The shoulder is comprised of the rotator cuff muscles; Supraspinatus, Infraspinatus, Teres Minor and Subscapularis. All of these are extremely important for upper extremity mobility. Running over these muscles are the insertion of both the bicep tendons (Long and short bicep heads) as well as the shoulder “protector” the Deltoid muscles (Anterior, Middle and Posterior Deltoid), which makes the shoulder one of the most convoluted joints in the body.
Injury or strain to one of these creates huge limitations for using the arm on same side of injury and that causes immediate strain on the opposing shoulder for completion of activities of daily living (ADL).
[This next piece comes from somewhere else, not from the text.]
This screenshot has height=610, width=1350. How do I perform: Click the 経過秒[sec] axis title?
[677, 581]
Any shoulder injury can be a start of something bigger than any person should have to endure. A simple fall or slip down the steps with an outstretched or guarding arm, can be the origin of something much worse if not managed correctly in the long term. Some of the resulting issues are; Tension headaches, “pinched nerve” sensation, neck pain, back pain and many more. These are the few I’ve listed of many compensating symptoms found from straining the shoulder complex.
Recovery of rotator cuff strain involves immediate ice and rest of the joint to not overuse (especially in dominant handedness cases). Ice for 10 minutes on and 10 minutes off repeating 3 times per day for acute cases. If pain subsided do simple isolation exercises LOW WEIGHT for muscle recovery. If pain persists consult a relevant practitioner.